> Cosa fare
Prosegui l'editoriale sul governo Meloni e la falsa dottrina europeista, ripartendo subito dopo l'ultima frase riportata.

> Testo
IL GOVERNO E LA FALSA DOTTRINA EUROPEISTA
ANCORA UNA VOLTA, MELONI COMPIE UN’IMPOSTURA: RESTA AGGANCIATA AL CONVOGLIO ANGLO-FRANCO-TEDESCO MA SEMPRE PRONTA A SCARTARE DI LATO
Ancora una volta “troppo zelo”, signora Meloni. Vittima dei soliti “eccessi di compiacenza” di cui si lamentava Talleyrand nel ‘700, la presidente del Consiglio ha riposto una fiducia immotivata nelle bufale paci-finte dell’amico amerikano. “Finalmente si aprono spiragli di pace”, aveva commentato dopo la messinscena agostana di Anchorage, orchestrata dall’impresario Trump insieme al socio Putin. Gli imperi seduti a tavolino, per negoziare il cessate il fuoco in Ucraina: pareva una svolta, invece era diplomazia for dummies. I due autocrati avevano parlato solo di soldi, e mai di soldati (dalle truppe nel Donbass alla forza di interposizione Nato). Era facile immaginarlo, ma la Sorella d’Italia aveva sperato ancora una volta nelle virtù taumaturgiche del falso alleato di Washington, che in realtà condivide col suo alleato vero di Mosca un unico obiettivo: umiliare l’Europa, ridisegnando il nuovo ordine mondiale basato sulla forza.

> Materiale di partenza
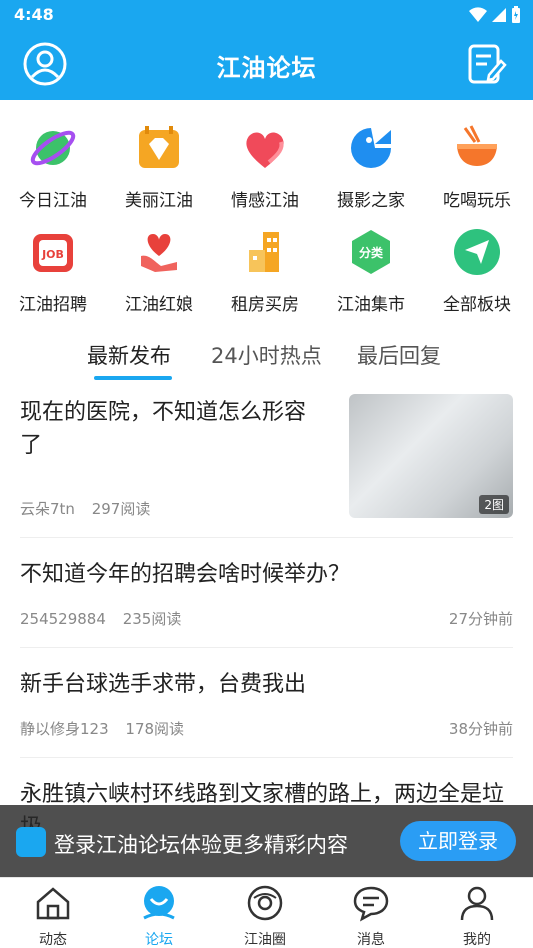 This screenshot has height=948, width=533. I want to click on post-meta: 静以修身123 178阅读, so click(108, 728).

> Soluzione
Si è visto cosa valeva quel vertice in Alaska, per l’uomo del Cremlino. I meloniani “spiragli di pace” sono tragicamente sepolti sotto le macerie di Kiev, martoriata da 598 droni e 31 missili, in una topografia di sangue dove nulla è lasciato al caso. I micidiali Shahed-Geran lanciati sui condomini, gli ipersonici Kinzhal puntati sui treni e i capannoni della turca Bayraktar, le bombe terra-aria pilotate sulle sedi della delegazione europea e del British Council. Ogni ordigno, un avvertimento. Ma anche un insegnamento. Per chi nel Vecchio continente non ha ancora compreso quello che Angela Merkel predisse già nel marzo 2014: trattare con Putin non è difficile, è inutile “perché lui abita un altro pianeta”. Era già successo il 20 febbraio 2022, quando il nuovo Zar — che aveva già schierato le truppe al confine ucraino — promise a Macron un colloquio “ma prima che io entri in palestra”: anche tre giorni fa, mentre la Casa Bianca liquidava come “stronzate” le minacce del falco Lavrov, le bombe assassine erano già in rotta verso Kiev.
“Mad Vlad” non è matto, ma insegue un suo disegno. Con la violenza come modus operandi e la guerra come prosecuzione della politica, punta a ricucire la Russia imperiale e la Russia sovietica. Non a caso il povero Navalny lo chiamava “bunkerny ded”, il “nonno nel bunker”: estraniato dalla realtà, ossessionato dalle armi, agito da quella che Iosif Brodskij chiama “xenofobia uterina”, dominato dalla mania delle grandezze perdute. A lui importa solo ristabilire l’amata derzhava, la “potenza” della madre Russia rievocata nell’ultima stesura dell’inno nazionale. L’Ucraina è il pretesto per dispiegare quella potenza, come scrisse nel saggio del 2021, Sull’unità storica dei russi e degli ucraini: siamo “lo stesso popolo”, fosco presagio dell’attacco imminente.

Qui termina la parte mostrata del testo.